US 12,235,929 B2
Database management system and method for updating a training dataset of an item identification model
Sailesh Bharathwaaj Krishnamurthy, Irving, TX (US); Sumedh Vilas Datar, Grapevine, TX (US); Tejas Pradip Rode, Coppell, TX (US); and Shahmeer Ali Mirza, Celina, TX (US)
Assigned to 7-ELEVEN, INC., Irving, TX (US)
Filed by 7-Eleven, Inc., Irving, TX (US)
Filed on Nov. 19, 2021, as Appl. No. 17/455,892.
Application 17/455,892 is a continuation in part of application No. 17/362,261, filed on Jun. 29, 2021, granted, now 11,887,332.
Prior Publication US 2022/0414398 A1, Dec. 29, 2022
Int. Cl. G06F 18/214 (2023.01); G01G 21/22 (2006.01); G06F 18/22 (2023.01); G06K 7/14 (2006.01); G06T 7/62 (2017.01); G06V 10/44 (2022.01); G06V 10/56 (2022.01); G06V 20/00 (2022.01); H04N 13/207 (2018.01); H04N 13/271 (2018.01); H04N 23/90 (2023.01)

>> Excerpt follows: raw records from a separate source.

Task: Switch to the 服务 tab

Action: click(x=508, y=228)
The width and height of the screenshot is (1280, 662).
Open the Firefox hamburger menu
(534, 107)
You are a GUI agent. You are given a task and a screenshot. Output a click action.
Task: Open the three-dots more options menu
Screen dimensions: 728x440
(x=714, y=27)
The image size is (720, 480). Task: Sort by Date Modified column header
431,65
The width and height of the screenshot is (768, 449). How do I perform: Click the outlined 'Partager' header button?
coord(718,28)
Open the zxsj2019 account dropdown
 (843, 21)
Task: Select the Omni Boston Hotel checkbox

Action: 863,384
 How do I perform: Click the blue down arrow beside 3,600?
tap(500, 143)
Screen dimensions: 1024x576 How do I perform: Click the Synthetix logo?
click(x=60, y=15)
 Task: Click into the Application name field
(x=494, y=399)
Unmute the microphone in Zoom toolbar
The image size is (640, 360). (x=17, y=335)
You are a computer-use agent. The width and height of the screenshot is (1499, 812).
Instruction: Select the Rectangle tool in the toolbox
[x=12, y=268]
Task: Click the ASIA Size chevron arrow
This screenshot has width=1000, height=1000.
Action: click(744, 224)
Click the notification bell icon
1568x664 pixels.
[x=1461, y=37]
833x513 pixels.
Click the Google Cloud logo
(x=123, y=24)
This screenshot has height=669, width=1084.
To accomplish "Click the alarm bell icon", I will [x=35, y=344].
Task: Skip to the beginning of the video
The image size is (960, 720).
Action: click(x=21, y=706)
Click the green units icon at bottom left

CPC G06F 18/2148 (2023.01) [G06F 18/22 (2023.01); G06K 7/1413 (2013.01); G06T 7/62 (2017.01); G06V 10/44 (2022.01); G06V 10/56 (2022.01); G06V 20/00 (2022.01); H04N 13/207 (2018.05); H04N 13/271 (2018.05); H04N 23/90 (2023.01); G01G 21/22 (2013.01); G06T 2207/10024 (2013.01); G06T 2207/20081 (2013.01)] 20 Claims
OG exemplary drawing
 
1. A system for updating a training dataset of an item identification model, comprising:
a plurality of cameras, wherein each camera is configured to capture images of at least a portion of a platform;
a memory, operable to store a training dataset of an item identification model, wherein:
the item identification model is configured to identify items based at least in part upon images of the items; and
the training dataset comprises a plurality of images of different items; and
a processor, operably coupled with the memory, and configured to:
determine that a first item is not included in the training dataset;
in response to determining that the first item is not included in the training dataset:
obtain an identifier associated with the first item;
detect a triggering event at the platform, wherein the triggering event corresponds to a user placing the first item on the platform;
capture one or more first images from the first item using the plurality of cameras, wherein the one or more first images are captured from one or more angles;
for at least one image from among the one or more first images:
extract a first set of features associated with the first item from the at least one image, wherein each feature corresponds to a physical attribute of the first item;
associate the first item to the identifier and the first set of features; and
add a new entry to the training dataset, wherein the new entry represents the first item labeled with at least one of the identifier and the first set of features.